Since online retailing has gathered momentum, conventional retailers across the globe have been facing damaging consequences. This coupled with subdued wage growth, growing competition, increasing fixed costs, and below trending economic growth, on a broader scale, has influenced the fundamentals for retailers.
Since 2017, the list of fashion retailers who had filed for bankruptcies is quite long, and some iconic and historic brands have been casualties as well, while the media doesn’t necessarily talk about consequences faced by small business owners who run shops outside of the metro cities.
During 2019 in the US, Forever 21 was the latest victim in the fashion retail bankruptcy space. And in the past, the list includes Barneys New York, Sonia Rykiel, Roberto Cavalli, Pretty Green, Diesel, Charlotte Rose, J Mendal, Carven, Rockport Sears Holdings, Nine West, Claire’s Stores, Charlotte Olympia, Charming Charlie etc.
While the list include more names that have been casualties in the last decade, we shall now focus on the domestic landscape of fashion retailers, which has witnessed drastic disruptions during the decade.
Increasing Competition in Domestic Markets Muscling Out Smaller Players
Crashes from 2019
- Napoleon Perdis
In January 2019, the news was around the make-up and beauty brand Napoleon Perdis with a history of 24 years. In April last year, it was reported that the creditors of the retailer had approved a $1.6 million deal, which would see around 28 stores to remain open, said media.
- Ed Harry
In February 2019, Ed Harry, a speciality menswear retailer, entered into voluntary administration. It failed to find buyers as the interest from the market was very limited. And, this casualty is reported to have impacted around a staff of 500 across its approx. 86 stores, said media.
- Shoes of Prey
In May, the shoe retailer became the victim of the subdued retail industry. It was noted that the increasing cheap Chinese manufacturers and the failure of the company to gain customer traction had led to such fate.
The retailer used had an offering of customised shoes through its website, and it had prayed for $3 million in funding to revamp its business model.
In July, the UK departmental store chain announced its plans to close their only store in Australian market in Melbourne. In 2017, the retailer had entered Australia with not very optimistic thoughts, considering the disruptive trends faced by the industry on a broader scale.
- Karen Millen
In September, the British fashion retailer noted to shut the Australian operations. Its administration stated that they are undertaking a controlled wind-down of its concessional stores and normal stores.

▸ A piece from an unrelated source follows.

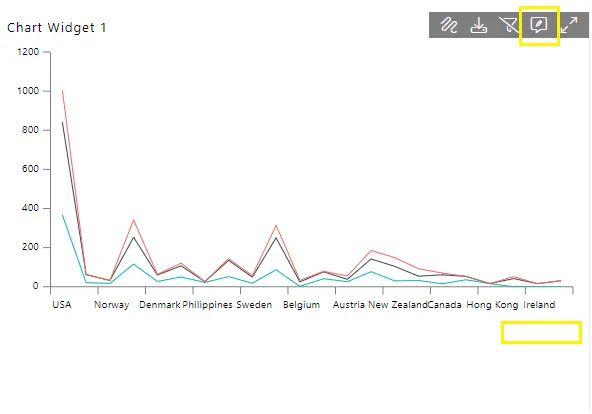Click the 1200 value on y-axis
Screen dimensions: 592x414
pyautogui.click(x=28, y=52)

Meanwhile, the parent company of the Australian business was acquired by the online retailing giant Boohoo for the deal closed £18 million. By the close, the retailer was offering discounts up to 75 per cent.

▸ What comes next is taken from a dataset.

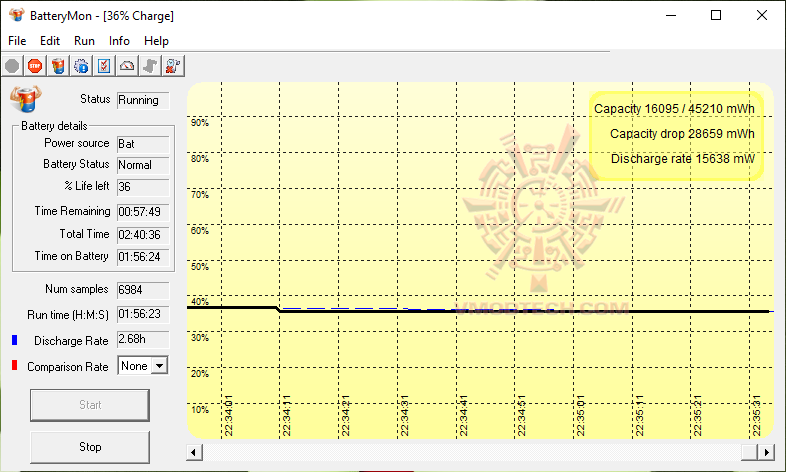Click the disabled Start button

90,405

Since last 166 years, Dimmeys has a presence in the Australian retail market, and in November 2019, the discount retailer announced its plans to close stores, which devasted many shoppers.
It used to serve small towns with a majority in Victoria, and others scattered around the country. Presently, its stores are conducting closing down sale, according to its website.

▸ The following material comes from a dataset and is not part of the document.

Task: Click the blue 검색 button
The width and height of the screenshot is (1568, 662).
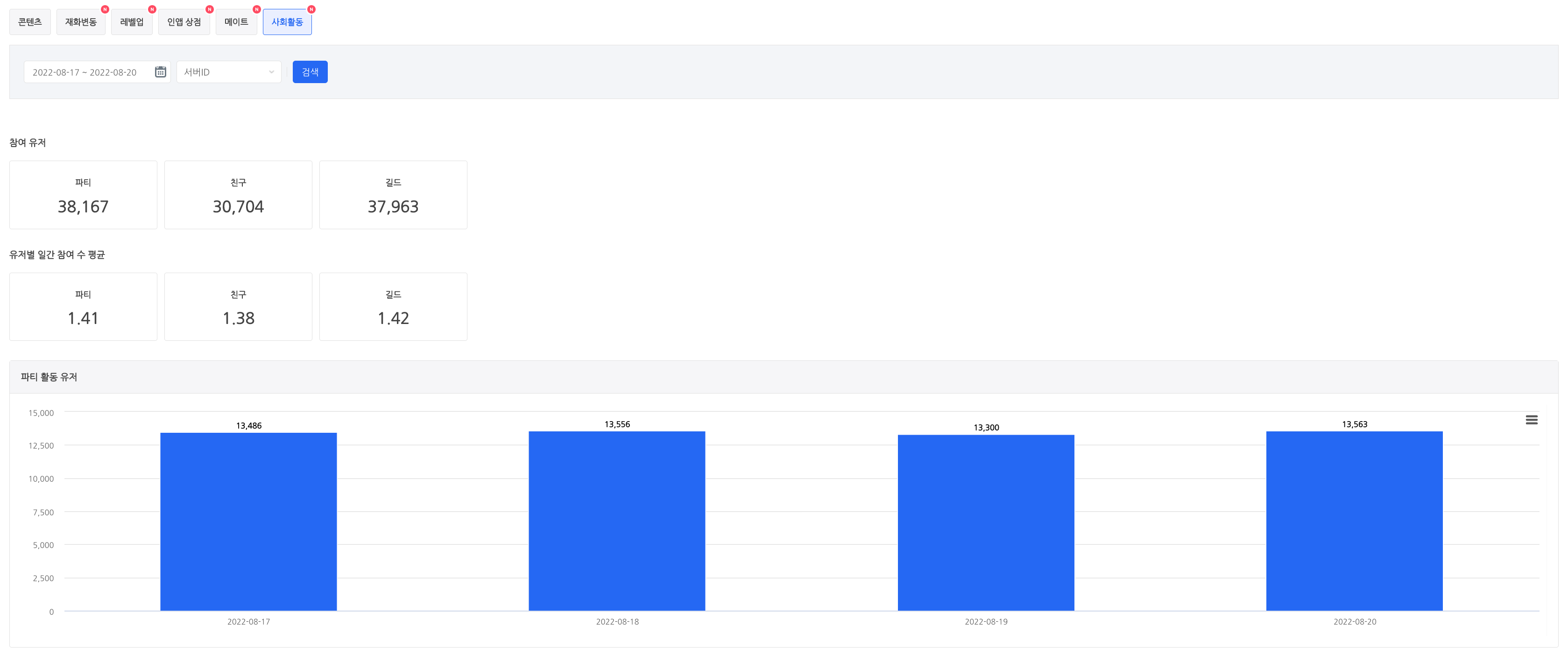Action: tap(310, 72)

The most recent crash in the fashion retail segment is Bardot, which announced seeking a voluntary administration in November 2019. It said, increasing competition and challenging domestic market has led to this fate, while Bardot operated a few over 70 stores domestically.
While the business had gained traction in the overseas markets, the domestic environment has not been encouraging for the fashion retailer in an increasing discount driven market.
Some Names from 2018
- Maggie T
In 2018, Maggie T, a high profile plus-size womenswear entered voluntary administration. Founded in 1981, the company was later acquired by Speciality Fashion Group, which is now City Chic Collective Limited (ASX:CCX) – a market darling on ASX.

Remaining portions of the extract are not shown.